Text shown -
Archive for November, 2008

The following guest column was published in the Ashe Mountain Times on Thanksgiving Day, November 27, 2008.

John Wheeler is the chairman of the Ashe County GOP.

 

Thanks to all my critics

by John Wheeler Jr.

“Woe unto you when all men shall speak well of you.” Jesus said that. But I don’t have to worry, because I’ve always had plenty of people upset with me for one thing or another.

The latest one is Melba Jones, leader of the Ashe County Democrats, who doesn’t like the radio ads that I made during the recent election. Looks like maybe I hit a nerve, so agitated is she still, weeks after the fact.

Melba confronted both Dan Soucek and myself on the sidewalk outside the West Jefferson polls on election day, calling our advertisements lies. I told her then, calmly and politely in front of several witnesses, that to the best of my knowledge and belief, everything I said in my radio ads was true. And Soucek cited the numbers of specific legislative bills to support his claims against Cullie Tarleton. I suggested that we should just agree to disagree. 

Still, Melba can’t let it rest. So now I am forced to respond to her letter — and the objective facts don’t look too good for the local blue team. 

You see, while Obama was winning red states left and right and squeaking out a razor-thin statewide victory in North Carolina, the voters in Ashe County were supporting McCain-Palin by a margin of almost two-to-one. Elizabeth Dole lost her U.S. Senate seat but carried Ashe County comfortably. So did Pat McCrory in the NC Governor’s race. Of course, our conservative stalwart Congresswoman Virginia Foxx soundly thrashed Roy Carter. And all three Republican candidates captured seats on the County Commission. Not a shabby showing for the local GOP.

Rows -
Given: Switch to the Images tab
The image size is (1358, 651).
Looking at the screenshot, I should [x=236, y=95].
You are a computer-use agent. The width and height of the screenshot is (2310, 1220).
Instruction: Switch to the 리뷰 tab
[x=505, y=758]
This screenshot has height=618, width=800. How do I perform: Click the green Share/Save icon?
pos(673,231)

--

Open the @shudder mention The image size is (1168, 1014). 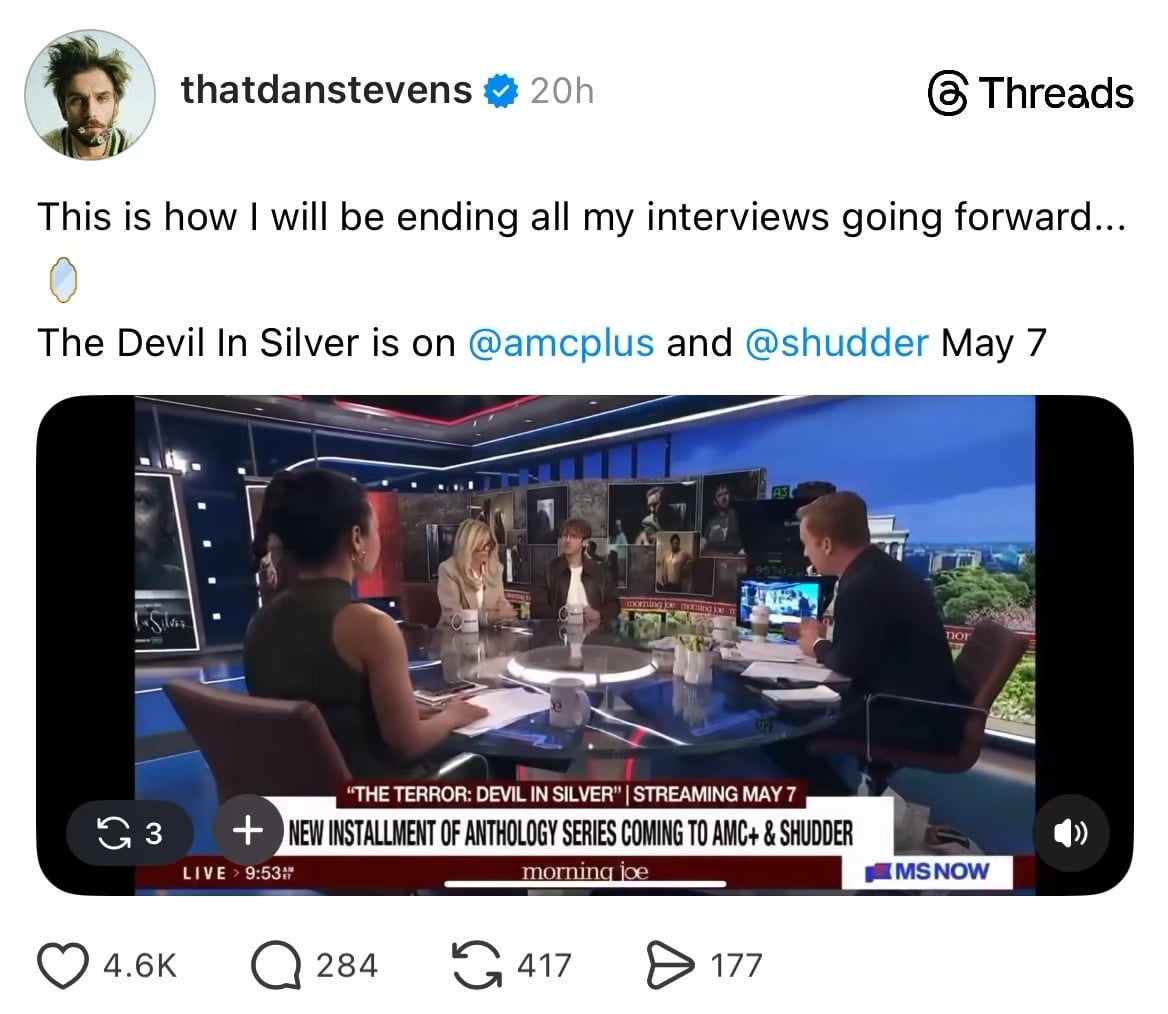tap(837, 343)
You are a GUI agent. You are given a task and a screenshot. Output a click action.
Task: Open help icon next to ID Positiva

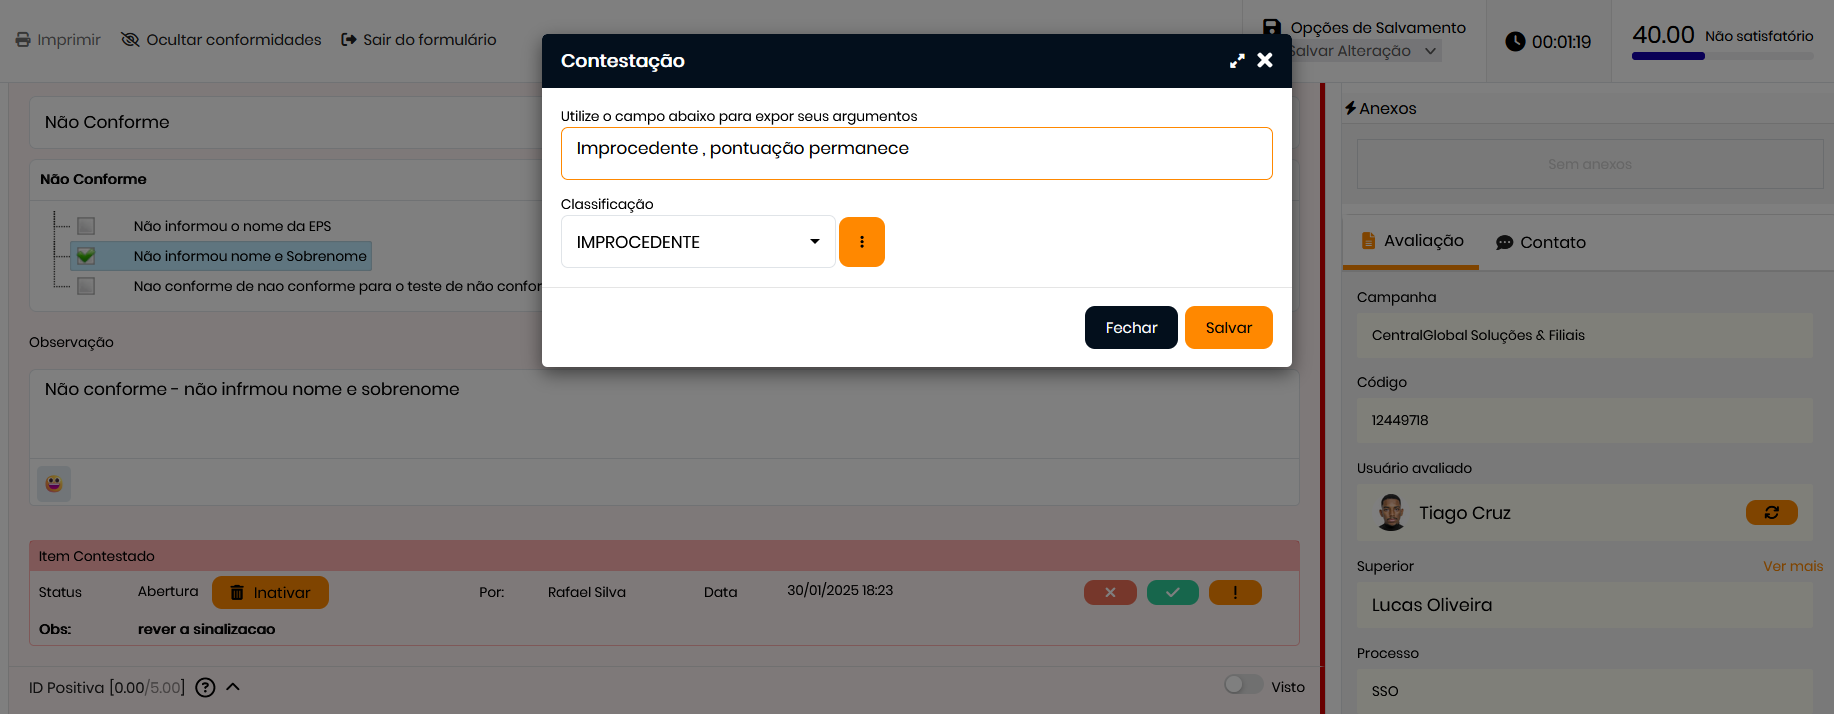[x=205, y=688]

Exercise tasks -
- a) Copy out the column between "You see, while" and "the local GOP.", inclusive.
- b) Can you sum up the column in two sentences?
The entries come from a separate source and have no connection to the column.

Answers below -
- a)
You see, while Obama was winning red states left and right and squeaking out a razor-thin statewide victory in North Carolina, the voters in Ashe County were supporting McCain-Palin by a margin of almost two-to-one. Elizabeth Dole lost her U.S. Senate seat but carried Ashe County comfortably. So did Pat McCrory in the NC Governor’s race. Of course, our conservative stalwart Congresswoman Virginia Foxx soundly thrashed Roy Carter. And all three Republican candidates captured seats on the County Commission. Not a shabby showing for the local GOP.

- b) In a Thanksgiving Day guest column, Ashe County GOP chairman John Wheeler Jr. responds to a letter from Ashe County Democratic leader Melba Jones, who called his election radio ads lies, and he maintains that to the best of his knowledge everything in them was true. He points out that Ashe County voters backed McCain-Palin by almost two-to-one, favored Elizabeth Dole and Pat McCrory, gave Virginia Foxx a sound win over Roy Carter, and elected all three Republican candidates to the County Commission.